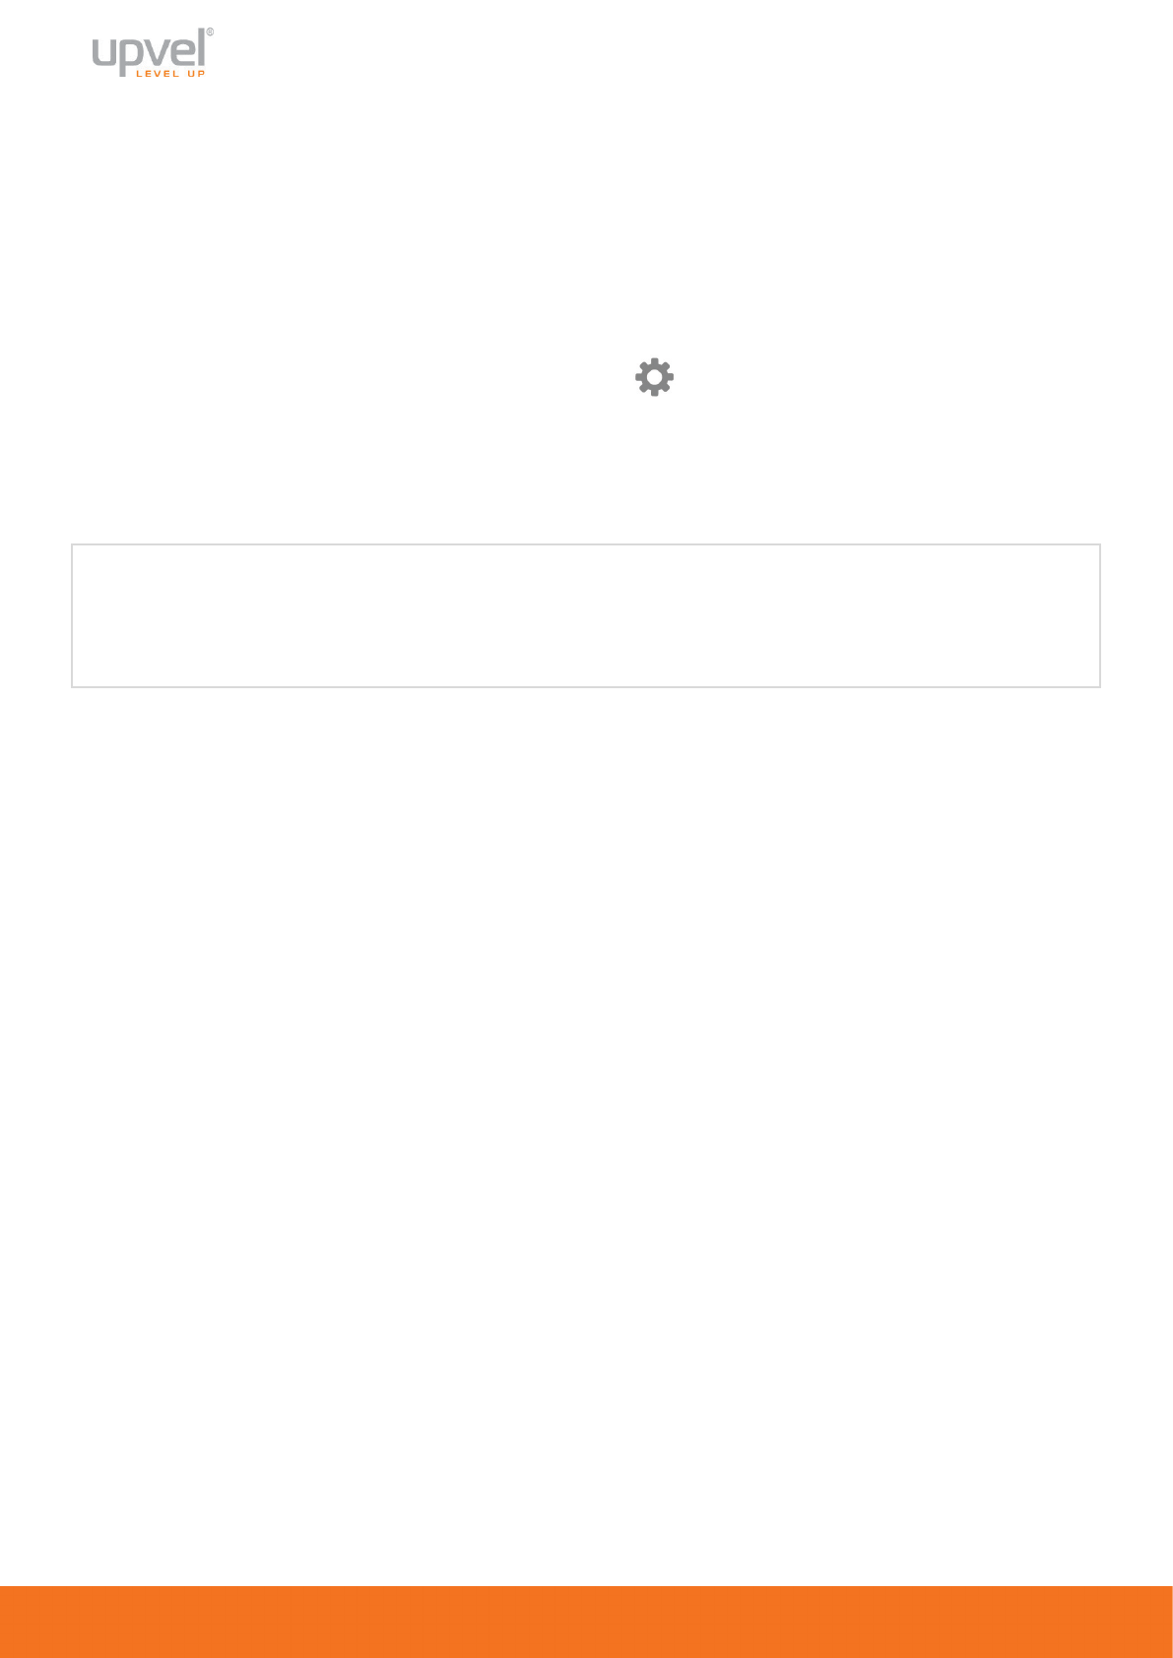Image resolution: width=1173 pixels, height=1658 pixels.
Task: Click the registered trademark symbol beside upvel
Action: click(x=210, y=32)
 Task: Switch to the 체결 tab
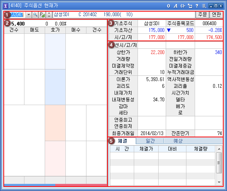pos(122,141)
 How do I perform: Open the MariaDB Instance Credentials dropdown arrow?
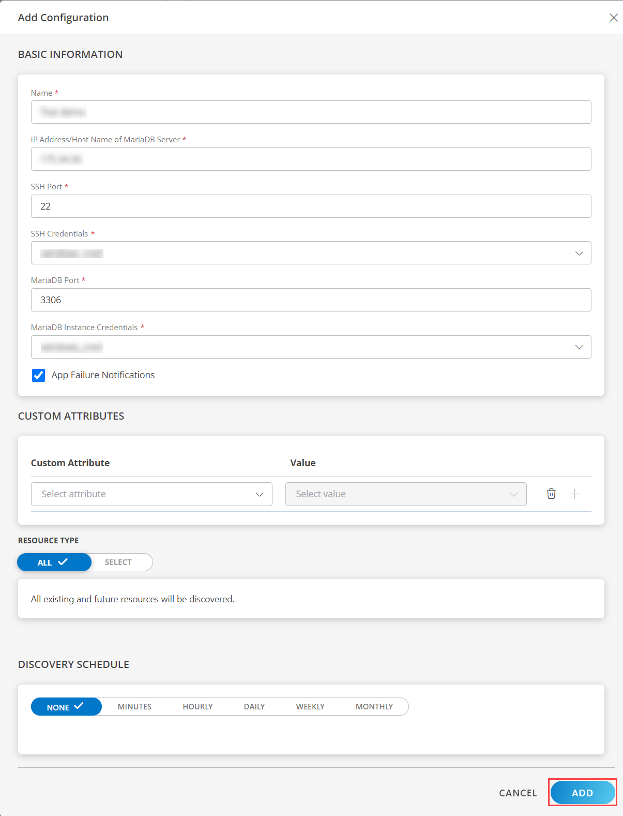pos(579,347)
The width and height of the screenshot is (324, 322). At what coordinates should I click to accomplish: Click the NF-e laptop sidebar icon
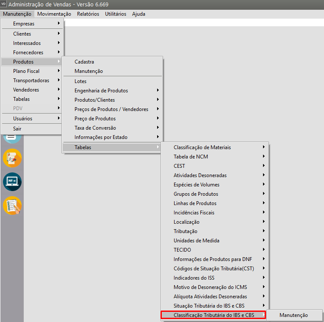(12, 182)
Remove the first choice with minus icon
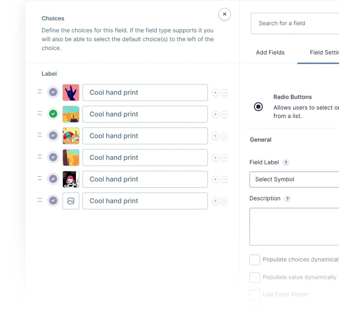Image resolution: width=339 pixels, height=332 pixels. click(224, 92)

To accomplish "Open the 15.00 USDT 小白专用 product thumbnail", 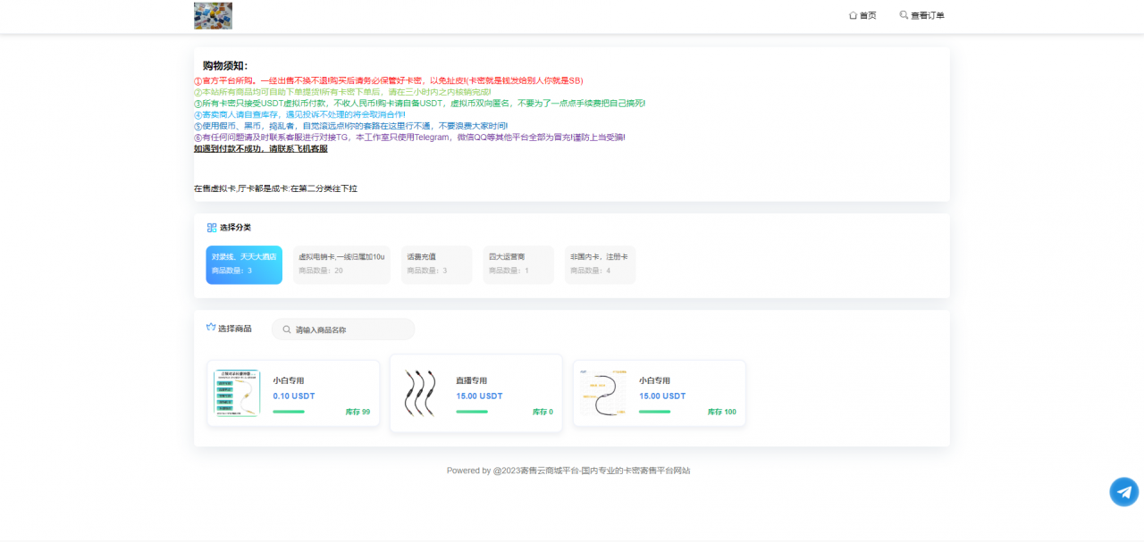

== == ==

CHALLENGE
Copy out every line of the listing above word for word, but leave out the pictures.

SOLUTION TO THIS TASK
Image resolution: width=1173 pixels, height=1658 pixels.
Task: Click the registered trademark symbol beside upvel
Action: click(x=210, y=32)
 Task: Switch to the 체결 tab
pos(122,141)
 How do I perform: Open the MariaDB Instance Credentials dropdown arrow?
pos(579,347)
The width and height of the screenshot is (324, 322). At what coordinates should I click to accomplish: Click the NF-e laptop sidebar icon
(12, 182)
Remove the first choice with minus icon
Image resolution: width=339 pixels, height=332 pixels. click(224, 92)

To accomplish "Open the 15.00 USDT 小白专用 product thumbnail", 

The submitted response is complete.